Canicule : un risque majeur lors de la prochaine décennie

80 millions, c’est le nombre d’emplois qui pourraient disparaître d’ici 10 ans à l’échelle planétaire. Et cela, en raison du réchauffement climatique toujours plus d’actualité.

Ces chiffres sont issus d’une étude publiée par l’Organisation internationale du travail (OIT) intitulée « Travailler sur une planète plus chaude : l’impact du stress thermique sur la productivité du travail et le travail décent »

Ainsi, selon le scénario de l’Institution, relayé par L’Opinion, des températures supérieures à 35°C couplées avec une forte humidité se traduiront par la perte de 2,2 % des heures totales travaillées à l’échelle du globe d’ici 2030. Un préjudice économique qui pèserait pas moins de 2400 milliards de dollars. “Soit l’équivalent de l’économie britannique”, confirme le document.
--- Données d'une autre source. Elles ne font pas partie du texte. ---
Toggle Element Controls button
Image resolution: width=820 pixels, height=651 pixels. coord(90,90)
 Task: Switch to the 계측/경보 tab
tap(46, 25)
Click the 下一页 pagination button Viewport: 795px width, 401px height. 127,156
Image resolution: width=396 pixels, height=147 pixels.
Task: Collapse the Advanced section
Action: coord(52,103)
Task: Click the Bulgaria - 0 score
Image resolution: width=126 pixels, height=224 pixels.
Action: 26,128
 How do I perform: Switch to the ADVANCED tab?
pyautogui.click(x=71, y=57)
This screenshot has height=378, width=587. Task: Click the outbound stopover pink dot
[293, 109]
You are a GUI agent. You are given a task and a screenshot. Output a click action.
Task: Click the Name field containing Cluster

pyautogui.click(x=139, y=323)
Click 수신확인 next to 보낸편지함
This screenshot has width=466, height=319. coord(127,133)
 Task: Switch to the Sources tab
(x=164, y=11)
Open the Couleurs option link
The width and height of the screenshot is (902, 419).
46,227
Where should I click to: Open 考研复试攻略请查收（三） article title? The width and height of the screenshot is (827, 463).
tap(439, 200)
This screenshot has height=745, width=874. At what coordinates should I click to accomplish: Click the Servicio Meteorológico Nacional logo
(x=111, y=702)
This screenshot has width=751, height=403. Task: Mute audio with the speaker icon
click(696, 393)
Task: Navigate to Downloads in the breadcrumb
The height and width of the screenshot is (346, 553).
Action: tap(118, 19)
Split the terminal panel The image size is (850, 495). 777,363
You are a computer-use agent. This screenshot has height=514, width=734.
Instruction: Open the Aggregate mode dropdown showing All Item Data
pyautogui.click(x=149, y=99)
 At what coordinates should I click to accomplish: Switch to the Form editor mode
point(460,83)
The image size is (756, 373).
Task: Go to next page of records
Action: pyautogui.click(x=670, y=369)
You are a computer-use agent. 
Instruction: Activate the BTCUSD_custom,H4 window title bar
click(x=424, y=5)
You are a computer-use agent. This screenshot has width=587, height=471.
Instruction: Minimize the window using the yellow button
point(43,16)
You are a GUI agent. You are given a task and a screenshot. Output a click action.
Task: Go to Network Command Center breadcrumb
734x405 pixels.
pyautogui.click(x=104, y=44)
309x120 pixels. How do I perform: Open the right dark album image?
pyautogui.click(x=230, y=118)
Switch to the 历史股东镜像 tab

Sans surprise, le secteur de l’agriculture sera la première victime de ce fléau et pourrait enregistrer une perte sèche de 60% d’heures travaillées durant ce laps de temps. Quant au BTP, ce dernier ne sera pas en reste avec une “amputation” de 20% de sa capacité de travail. De son côté, l’industrie devrait aussi largement en subir les conséquences.